QuestDB can export data both as CSV and as Parquet. Since Parquet export can be disabled via a configuration flag, to make this demo more universal we are using the CSV export, then we convert to Parquet using Pandas. But in the example repository you will find the script export_to_parquet.py that would export directly into Parquet format, without any extra processing required.

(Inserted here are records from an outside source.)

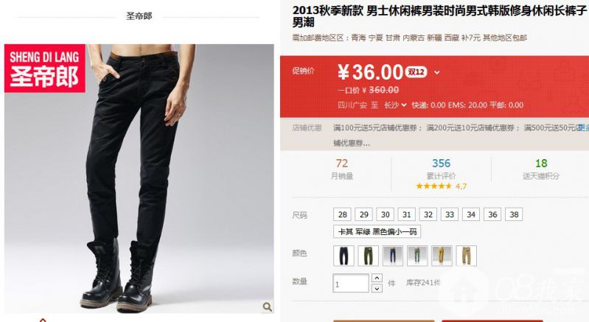The height and width of the screenshot is (322, 589).
Task: Choose size 32
Action: 428,214
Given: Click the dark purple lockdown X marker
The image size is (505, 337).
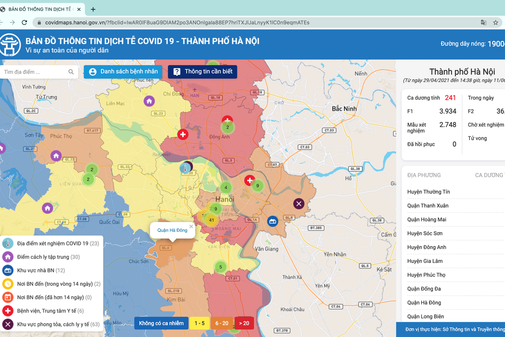Looking at the screenshot, I should (299, 204).
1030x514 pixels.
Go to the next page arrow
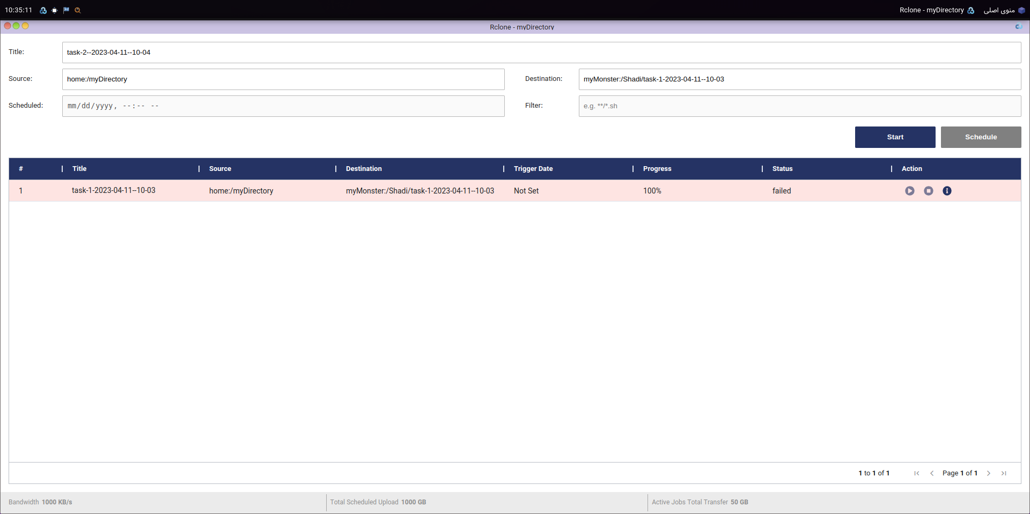coord(988,473)
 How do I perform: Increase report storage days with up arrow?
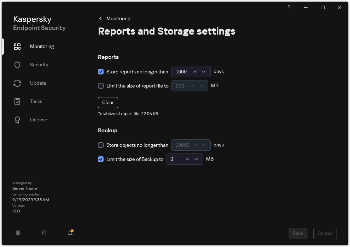[195, 72]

This is the script to download as CSV and convert to Parquet.

#steps.convert_to_parquet.py

import requests
import pandas as pd
from config.settings import QUESTDB_PATH, PARQUET_OUTPUT_PATH, TABLE_NAME, ROWS_LIMIT

# Use the same SAMPLE BY query shown in the Dataset section
query = """<same SQL query as above>"""

response = requests.get(
   url=f"{QUESTDB_PATH.rstrip('/')}/exec",
   params={'query': query}
)
response.raise_for_status()
data = response.json()

columns = [col['name'] for col in data['columns']]
df = pd.DataFrame(data['dataset'], columns=columns)

df.to_parquet(PARQUET_OUTPUT_PATH, index=False)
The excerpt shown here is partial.